* [Required task]: Copy the records below word for word, starting at the line that contains "Click the red Add item toolbar icon" and stopping after the line that contains "coord(643,15)".

* [Input for this task]:
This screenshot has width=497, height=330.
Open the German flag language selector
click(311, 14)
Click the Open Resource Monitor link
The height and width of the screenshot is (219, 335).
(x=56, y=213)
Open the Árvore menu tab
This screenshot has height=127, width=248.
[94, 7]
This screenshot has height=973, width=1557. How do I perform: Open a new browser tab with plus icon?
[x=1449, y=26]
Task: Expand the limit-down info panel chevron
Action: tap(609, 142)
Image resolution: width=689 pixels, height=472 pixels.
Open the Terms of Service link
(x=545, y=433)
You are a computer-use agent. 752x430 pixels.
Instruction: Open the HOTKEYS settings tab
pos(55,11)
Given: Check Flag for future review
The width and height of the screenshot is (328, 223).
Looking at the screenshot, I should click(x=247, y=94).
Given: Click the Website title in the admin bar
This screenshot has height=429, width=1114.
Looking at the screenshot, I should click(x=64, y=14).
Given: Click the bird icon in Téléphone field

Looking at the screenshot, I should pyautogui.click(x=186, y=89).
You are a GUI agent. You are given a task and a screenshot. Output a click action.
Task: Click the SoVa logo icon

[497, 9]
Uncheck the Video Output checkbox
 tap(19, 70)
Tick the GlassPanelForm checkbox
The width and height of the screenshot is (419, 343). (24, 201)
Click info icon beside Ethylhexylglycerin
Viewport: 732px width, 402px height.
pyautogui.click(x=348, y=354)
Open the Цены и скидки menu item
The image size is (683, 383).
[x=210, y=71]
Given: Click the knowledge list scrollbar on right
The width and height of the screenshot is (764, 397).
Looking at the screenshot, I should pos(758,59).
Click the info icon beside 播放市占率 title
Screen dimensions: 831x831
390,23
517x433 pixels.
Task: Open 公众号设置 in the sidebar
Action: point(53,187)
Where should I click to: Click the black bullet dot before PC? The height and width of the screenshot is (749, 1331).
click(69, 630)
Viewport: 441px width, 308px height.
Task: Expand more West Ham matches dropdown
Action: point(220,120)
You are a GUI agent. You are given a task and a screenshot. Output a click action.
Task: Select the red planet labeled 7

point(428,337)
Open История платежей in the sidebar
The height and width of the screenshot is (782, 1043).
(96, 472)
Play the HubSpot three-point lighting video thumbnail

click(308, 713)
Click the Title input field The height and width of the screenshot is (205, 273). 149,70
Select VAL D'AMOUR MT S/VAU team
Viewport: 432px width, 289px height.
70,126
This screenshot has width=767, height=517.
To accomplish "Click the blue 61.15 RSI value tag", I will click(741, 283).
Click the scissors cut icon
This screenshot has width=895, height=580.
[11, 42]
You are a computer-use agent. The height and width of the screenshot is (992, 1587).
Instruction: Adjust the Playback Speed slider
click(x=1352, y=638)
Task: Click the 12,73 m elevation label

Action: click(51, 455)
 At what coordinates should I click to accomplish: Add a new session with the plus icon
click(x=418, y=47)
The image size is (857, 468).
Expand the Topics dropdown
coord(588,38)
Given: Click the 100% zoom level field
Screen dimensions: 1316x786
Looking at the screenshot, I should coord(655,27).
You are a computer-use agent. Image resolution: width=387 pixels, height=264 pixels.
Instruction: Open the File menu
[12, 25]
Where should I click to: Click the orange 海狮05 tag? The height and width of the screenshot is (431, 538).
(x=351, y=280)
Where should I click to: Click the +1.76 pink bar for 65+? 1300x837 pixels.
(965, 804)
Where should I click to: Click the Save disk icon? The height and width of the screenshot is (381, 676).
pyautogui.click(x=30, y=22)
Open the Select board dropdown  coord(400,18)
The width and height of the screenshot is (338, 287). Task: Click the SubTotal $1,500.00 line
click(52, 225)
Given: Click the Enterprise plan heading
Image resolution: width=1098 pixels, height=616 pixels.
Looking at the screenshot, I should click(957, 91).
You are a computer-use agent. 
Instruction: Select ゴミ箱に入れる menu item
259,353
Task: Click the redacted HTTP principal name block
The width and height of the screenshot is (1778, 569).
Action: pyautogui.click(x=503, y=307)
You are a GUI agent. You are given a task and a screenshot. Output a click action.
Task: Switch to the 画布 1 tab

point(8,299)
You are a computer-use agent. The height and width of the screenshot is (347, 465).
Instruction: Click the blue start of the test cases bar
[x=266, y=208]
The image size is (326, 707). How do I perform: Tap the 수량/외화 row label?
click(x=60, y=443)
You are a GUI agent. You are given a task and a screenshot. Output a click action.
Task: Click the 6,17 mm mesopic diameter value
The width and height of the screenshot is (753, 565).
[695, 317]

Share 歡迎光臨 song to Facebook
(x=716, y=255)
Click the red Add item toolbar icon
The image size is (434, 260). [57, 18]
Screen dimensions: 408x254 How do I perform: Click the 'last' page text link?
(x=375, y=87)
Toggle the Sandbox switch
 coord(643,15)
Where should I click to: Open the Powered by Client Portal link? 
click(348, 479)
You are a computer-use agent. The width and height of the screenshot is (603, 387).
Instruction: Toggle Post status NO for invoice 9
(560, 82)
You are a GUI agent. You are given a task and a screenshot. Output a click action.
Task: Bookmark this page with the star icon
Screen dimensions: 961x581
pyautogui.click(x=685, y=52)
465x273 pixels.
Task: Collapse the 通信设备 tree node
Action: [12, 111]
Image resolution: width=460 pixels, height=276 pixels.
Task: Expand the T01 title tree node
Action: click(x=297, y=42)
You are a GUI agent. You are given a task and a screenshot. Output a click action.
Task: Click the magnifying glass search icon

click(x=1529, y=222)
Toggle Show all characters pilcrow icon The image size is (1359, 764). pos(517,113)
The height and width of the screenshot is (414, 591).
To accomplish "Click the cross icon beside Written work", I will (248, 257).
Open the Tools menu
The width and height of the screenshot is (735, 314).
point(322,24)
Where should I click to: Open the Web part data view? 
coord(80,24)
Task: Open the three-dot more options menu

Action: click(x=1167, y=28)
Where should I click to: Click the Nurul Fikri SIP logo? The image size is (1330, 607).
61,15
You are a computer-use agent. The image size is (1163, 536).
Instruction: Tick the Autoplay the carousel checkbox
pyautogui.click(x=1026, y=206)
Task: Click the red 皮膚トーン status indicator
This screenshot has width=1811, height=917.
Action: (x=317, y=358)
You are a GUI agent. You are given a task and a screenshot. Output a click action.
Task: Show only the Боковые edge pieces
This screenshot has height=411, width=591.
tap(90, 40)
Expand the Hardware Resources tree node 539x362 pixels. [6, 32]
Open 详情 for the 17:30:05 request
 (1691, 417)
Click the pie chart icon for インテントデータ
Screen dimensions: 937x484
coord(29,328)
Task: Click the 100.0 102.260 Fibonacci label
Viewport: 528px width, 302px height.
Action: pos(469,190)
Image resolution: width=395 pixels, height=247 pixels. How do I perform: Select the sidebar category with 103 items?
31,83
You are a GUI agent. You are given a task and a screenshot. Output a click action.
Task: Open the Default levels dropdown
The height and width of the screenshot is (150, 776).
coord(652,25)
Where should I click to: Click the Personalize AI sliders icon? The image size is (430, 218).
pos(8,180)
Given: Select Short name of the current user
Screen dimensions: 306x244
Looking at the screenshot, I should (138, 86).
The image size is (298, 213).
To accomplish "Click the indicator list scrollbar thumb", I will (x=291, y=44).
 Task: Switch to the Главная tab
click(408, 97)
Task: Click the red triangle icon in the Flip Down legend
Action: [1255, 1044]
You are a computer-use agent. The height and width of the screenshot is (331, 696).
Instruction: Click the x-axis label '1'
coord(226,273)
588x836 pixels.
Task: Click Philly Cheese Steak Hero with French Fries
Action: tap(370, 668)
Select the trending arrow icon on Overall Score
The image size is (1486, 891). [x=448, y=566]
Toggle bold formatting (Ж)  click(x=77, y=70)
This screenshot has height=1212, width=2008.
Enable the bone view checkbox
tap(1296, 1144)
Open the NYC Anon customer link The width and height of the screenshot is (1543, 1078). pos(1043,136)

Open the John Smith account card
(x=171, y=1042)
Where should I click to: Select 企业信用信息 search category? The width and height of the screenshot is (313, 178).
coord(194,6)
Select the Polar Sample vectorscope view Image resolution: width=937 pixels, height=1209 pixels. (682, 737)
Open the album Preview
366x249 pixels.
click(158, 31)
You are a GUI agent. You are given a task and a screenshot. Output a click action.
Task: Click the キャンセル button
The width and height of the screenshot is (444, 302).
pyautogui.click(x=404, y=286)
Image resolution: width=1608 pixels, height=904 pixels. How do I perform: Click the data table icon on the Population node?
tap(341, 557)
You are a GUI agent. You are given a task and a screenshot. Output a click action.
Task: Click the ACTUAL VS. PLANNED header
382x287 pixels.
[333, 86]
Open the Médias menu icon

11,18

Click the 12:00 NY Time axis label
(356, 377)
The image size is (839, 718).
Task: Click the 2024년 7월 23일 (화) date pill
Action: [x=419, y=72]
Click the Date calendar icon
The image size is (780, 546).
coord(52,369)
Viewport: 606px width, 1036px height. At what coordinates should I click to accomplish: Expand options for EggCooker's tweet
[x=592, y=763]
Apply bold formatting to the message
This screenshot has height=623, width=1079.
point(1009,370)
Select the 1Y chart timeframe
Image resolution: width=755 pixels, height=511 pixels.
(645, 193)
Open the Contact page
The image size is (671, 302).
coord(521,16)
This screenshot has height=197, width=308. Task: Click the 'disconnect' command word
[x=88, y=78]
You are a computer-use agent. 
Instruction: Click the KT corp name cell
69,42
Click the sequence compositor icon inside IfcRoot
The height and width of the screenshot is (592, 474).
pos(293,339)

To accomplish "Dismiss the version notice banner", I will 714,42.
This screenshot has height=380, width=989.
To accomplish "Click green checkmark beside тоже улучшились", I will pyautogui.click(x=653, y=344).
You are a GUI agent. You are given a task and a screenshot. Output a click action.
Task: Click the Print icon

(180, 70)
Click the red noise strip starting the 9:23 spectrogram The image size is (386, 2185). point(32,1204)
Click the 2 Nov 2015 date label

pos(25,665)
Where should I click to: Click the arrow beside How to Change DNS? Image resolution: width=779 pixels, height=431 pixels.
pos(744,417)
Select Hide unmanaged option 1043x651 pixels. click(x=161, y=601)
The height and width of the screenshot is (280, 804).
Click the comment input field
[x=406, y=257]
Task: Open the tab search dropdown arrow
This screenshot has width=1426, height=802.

* [Answer below]:
Click the red Add item toolbar icon
The image size is (434, 260). [57, 18]
Screen dimensions: 408x254 How do I perform: Click the 'last' page text link?
(x=375, y=87)
Toggle the Sandbox switch
 coord(643,15)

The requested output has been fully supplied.